Claire tipped her head back, and this time he found her lips. It was, she thought, supposed to be a fast and sweet little kiss, but somehow it slowed down, got warmer and deeper. His lips were damp and soft as silk, and that was such a contrast to the hard lines of his body pressed against her, the strength of his hands sliding around her waist and pulling her even closer. She heard him growl low in his throat, a wild and hungry sound that made her go weak and faint.

He broke the kiss and leant against her, breathing hard. ‘Good morning to you, too. Man, I just can’t stay mad when you do that.’

‘Do what?’ she asked innocently. She didn’t feel innocent. She also didn’t feel sixteen-nearly-seventeen, not at all. Shane always made her feel older. Much older. Ready for anything. It was a good thing Shane wasn’t as dumb as her hormones seemed to be.

‘Unless you want to stay home and cut class, we don’t really have time to talk about it,’ he said, and waggled his eyebrows. ‘So. Wanna cut class and make out?’

She socked him on the arm. ‘No.’

‘You are such a strange girl. Ow,’ he said, in the way that meant he hadn’t felt it at all. ‘You riding with Eve?’

‘When she passes the snarling cannibal phase, yeah. Another two cups of coffee, probably.’

‘You sure you don’t want a bodyguard?’ He meant it. Shane didn’t have a job – she wasn’t really sure he could get one, after what his dad had been up to in Morganville recently. Probably better he kept it low profile for a while. The fewer vampires – and vampire loyalists – he came in contact with right now, the better. He was still thought of as an unindicted coconspirator to his dad’s revenge rampage, and even though the mayor had officially signed his pardon, nobody had much liked it.

Accidents happened.

‘I don’t need a bodyguard,’ Claire said. ‘Nobody’s out to get me. Even Monica’s got all friends-making with me.’

That earned her a too-sharp look, which didn’t go well with his reddened, kissable lips. ‘Yeah. Why is that?’

She shrugged and avoided his eyes. ‘I don’t know.’

He tipped her chin up with one finger. ‘So, are we at the lying part of the relationship already? Usually that comes after the exciting, hot and sexy honeymoon period.’

She stuck out her tongue at him, and he leant forward and – to her horror – licked it. ‘Ewwww!’

‘Then don’t stick it out.’ Shane smiled. ‘If you’re going to hang out in my room and tempt me, there’s a penalty. One item of clothing per minute comes off.’

‘Perv.’

He pointed to himself. ‘Male and eighteen. What’s your point?’

‘You are so—’

‘Say, you got any pleated miniskirts and knee socks? I really get off on—’

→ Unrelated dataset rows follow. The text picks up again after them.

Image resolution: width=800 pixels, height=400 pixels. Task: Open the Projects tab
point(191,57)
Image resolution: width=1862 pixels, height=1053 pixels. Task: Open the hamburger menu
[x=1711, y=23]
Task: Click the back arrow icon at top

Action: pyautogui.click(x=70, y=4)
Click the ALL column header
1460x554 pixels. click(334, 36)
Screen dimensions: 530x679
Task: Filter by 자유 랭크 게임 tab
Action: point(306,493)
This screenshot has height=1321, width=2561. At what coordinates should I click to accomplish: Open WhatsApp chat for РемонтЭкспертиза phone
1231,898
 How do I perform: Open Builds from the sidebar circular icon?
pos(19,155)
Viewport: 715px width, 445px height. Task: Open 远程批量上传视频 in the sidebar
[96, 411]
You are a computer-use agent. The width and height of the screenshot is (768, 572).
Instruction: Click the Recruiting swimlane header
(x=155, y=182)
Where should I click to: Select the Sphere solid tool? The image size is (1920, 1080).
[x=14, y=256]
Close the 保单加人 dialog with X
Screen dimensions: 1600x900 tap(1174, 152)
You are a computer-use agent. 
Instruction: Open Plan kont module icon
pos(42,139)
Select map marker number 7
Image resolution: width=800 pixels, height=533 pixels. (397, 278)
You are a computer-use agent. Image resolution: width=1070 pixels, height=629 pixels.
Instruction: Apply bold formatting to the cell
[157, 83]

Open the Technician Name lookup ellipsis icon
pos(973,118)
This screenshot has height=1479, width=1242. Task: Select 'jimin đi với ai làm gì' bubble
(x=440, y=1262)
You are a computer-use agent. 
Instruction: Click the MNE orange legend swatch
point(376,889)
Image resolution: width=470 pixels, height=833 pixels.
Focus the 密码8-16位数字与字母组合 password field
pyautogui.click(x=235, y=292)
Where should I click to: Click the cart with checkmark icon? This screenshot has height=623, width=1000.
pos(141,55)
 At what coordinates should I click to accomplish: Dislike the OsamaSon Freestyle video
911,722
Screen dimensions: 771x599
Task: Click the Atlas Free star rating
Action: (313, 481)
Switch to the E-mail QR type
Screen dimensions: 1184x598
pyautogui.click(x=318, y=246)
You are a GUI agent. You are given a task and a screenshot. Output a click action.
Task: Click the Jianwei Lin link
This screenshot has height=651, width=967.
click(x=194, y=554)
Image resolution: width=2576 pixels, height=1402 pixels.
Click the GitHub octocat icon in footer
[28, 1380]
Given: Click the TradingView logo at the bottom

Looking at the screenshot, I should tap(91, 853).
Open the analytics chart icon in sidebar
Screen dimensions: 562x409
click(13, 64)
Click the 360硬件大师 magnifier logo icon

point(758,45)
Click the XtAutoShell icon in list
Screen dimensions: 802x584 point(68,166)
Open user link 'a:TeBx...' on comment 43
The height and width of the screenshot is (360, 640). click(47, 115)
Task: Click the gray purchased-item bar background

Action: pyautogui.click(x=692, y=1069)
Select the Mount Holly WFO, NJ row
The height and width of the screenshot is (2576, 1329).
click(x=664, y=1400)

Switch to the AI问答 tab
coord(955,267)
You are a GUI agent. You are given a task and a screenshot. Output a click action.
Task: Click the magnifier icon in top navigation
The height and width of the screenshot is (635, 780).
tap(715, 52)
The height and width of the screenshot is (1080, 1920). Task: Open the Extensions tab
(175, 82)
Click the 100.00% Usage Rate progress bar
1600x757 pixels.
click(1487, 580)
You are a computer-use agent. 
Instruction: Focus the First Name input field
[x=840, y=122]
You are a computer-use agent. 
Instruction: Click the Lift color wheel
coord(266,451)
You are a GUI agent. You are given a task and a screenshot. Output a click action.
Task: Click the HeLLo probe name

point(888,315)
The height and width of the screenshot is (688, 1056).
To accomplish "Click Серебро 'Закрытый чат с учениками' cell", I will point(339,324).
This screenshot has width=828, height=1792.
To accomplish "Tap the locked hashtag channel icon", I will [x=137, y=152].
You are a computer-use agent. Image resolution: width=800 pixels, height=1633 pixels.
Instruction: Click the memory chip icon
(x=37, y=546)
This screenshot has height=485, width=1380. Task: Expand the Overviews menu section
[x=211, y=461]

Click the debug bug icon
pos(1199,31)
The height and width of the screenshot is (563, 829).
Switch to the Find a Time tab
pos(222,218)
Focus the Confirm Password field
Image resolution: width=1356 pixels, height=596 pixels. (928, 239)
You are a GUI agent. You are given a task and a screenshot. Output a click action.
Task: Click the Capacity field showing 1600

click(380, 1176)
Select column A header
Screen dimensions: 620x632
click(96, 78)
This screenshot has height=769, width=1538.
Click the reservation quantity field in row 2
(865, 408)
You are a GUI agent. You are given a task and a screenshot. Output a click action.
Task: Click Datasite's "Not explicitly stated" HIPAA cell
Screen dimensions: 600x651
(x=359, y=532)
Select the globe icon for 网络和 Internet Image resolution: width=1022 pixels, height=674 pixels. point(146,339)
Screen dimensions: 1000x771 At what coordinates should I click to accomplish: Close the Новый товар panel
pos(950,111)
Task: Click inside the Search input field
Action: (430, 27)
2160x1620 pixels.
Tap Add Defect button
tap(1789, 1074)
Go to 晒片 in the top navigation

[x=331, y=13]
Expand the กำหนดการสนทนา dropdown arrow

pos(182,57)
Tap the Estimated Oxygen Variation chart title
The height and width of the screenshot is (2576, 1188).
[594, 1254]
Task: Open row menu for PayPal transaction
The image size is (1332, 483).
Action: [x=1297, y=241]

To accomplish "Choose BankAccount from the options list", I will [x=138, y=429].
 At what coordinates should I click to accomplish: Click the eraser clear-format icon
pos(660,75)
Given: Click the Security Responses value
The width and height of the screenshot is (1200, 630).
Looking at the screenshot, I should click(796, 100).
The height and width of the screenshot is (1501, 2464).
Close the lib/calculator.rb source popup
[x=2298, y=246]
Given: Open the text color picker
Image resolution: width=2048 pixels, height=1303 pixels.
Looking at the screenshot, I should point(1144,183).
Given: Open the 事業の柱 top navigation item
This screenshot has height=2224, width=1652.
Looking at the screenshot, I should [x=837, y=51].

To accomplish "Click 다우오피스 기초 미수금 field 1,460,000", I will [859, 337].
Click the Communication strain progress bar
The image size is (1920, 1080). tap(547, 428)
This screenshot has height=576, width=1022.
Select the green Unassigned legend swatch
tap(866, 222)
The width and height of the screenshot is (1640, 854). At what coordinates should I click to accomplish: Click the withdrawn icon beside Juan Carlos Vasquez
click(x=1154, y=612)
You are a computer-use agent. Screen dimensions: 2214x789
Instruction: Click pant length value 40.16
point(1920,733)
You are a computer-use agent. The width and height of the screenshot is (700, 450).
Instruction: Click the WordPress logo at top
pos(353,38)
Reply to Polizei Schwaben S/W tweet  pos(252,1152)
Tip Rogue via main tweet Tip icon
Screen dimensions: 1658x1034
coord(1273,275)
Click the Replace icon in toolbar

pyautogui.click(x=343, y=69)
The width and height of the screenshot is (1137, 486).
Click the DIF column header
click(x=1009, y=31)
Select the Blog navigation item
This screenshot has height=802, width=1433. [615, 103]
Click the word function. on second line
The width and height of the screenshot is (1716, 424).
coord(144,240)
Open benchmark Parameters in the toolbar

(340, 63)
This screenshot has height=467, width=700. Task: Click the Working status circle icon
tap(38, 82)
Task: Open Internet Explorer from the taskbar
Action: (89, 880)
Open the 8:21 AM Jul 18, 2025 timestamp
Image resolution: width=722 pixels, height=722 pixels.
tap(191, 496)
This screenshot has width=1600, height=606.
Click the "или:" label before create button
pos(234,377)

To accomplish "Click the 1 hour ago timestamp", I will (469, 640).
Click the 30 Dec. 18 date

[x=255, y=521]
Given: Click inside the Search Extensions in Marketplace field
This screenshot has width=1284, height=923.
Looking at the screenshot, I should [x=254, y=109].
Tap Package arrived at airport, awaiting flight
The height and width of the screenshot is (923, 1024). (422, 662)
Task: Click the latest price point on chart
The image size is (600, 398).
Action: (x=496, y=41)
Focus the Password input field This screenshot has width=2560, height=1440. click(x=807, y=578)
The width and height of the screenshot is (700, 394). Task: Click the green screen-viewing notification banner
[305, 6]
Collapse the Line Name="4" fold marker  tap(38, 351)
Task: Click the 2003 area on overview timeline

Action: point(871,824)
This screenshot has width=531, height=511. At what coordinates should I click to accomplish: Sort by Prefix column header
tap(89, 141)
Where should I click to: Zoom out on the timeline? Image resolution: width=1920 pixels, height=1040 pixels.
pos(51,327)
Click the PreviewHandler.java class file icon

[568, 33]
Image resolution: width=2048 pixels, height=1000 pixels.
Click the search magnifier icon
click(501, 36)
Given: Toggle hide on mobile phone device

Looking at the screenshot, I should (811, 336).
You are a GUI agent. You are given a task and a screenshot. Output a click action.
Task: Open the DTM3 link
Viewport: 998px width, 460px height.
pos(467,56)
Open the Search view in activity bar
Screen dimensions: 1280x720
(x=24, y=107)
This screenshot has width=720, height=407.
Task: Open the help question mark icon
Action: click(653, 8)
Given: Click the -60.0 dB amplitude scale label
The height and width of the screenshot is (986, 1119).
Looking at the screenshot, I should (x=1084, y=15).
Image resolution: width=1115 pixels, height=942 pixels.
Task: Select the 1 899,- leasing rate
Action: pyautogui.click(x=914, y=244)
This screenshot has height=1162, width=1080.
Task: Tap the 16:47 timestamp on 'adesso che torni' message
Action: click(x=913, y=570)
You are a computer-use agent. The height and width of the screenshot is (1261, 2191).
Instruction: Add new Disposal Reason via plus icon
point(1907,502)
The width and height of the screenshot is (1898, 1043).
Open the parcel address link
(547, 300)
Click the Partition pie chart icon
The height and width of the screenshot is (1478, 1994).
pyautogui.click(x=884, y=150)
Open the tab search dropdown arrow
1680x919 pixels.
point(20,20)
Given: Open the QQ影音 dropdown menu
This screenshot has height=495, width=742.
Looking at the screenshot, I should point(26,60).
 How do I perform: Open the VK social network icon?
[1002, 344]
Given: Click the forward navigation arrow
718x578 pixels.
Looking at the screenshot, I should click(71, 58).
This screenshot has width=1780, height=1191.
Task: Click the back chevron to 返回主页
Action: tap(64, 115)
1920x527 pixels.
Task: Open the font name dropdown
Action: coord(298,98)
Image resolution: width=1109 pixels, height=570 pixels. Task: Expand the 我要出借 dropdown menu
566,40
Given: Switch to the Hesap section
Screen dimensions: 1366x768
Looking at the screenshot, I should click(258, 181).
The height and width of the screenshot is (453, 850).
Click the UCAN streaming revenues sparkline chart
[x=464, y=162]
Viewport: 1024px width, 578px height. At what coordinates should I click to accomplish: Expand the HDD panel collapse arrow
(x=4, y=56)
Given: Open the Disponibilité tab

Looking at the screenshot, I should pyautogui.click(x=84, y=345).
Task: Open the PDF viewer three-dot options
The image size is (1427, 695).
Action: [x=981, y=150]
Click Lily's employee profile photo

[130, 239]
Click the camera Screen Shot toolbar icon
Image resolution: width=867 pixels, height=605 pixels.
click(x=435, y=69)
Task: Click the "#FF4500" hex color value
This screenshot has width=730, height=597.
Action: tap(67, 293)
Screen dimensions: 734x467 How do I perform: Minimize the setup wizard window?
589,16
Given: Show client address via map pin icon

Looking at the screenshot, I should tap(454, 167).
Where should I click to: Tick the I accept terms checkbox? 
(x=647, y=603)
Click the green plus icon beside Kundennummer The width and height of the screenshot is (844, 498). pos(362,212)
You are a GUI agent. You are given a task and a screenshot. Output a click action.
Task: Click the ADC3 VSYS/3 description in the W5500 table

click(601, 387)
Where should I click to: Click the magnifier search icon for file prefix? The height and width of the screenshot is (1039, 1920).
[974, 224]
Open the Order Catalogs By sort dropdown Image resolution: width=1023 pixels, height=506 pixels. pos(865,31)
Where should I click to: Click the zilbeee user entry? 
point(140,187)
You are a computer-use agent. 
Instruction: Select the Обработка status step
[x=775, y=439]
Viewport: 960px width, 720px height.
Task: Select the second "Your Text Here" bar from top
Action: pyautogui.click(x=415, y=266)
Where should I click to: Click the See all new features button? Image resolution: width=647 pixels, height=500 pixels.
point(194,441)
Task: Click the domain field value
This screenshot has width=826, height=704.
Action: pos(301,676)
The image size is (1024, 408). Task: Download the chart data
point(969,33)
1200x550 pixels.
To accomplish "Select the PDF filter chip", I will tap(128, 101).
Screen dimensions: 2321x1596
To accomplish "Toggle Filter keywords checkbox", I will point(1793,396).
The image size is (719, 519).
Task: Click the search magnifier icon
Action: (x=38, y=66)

She squealed and dodged his grabby hands, then checked her watch. ‘Oh, crap – I really do have to go. I’m sorry. Look, you’ll be…you’re OK, right?’

The smile disappeared, leaving only a trace in his dark, secretive eyes. ‘Yeah,’ Shane said. ‘I’ll be OK. Watch your back, Claire.’

‘You too.’ Claire started for the door, but she heard his footsteps behind her and turned; he moved her back to the wall, tipped up her chin, and kissed her so thoroughly that she felt her head fill with light and her knees turn to rubber.

When she could breathe again, and he pulled back to give her just an inch or so of space between their lips, she gasped, ‘Was that a goodbye?’

‘That was a come-home-soon,’ he said, and pushed off from the wall. ‘Seriously, Claire. Watch yourself. I worry.’

‘I know,’ she said, and smiled. Her knees were still weak, and the chorusing light in her head just didn’t seem to be fading. ‘Best kiss so far, by the way.’

His eyebrows rose. ‘You’re keeping score?’

‘Hey, you raised the bar. I don’t grade on a curve.’

She left him, reluctantly, to grab her backpack and see if Eve was in the mood to eat brains, or to give her a ride to school.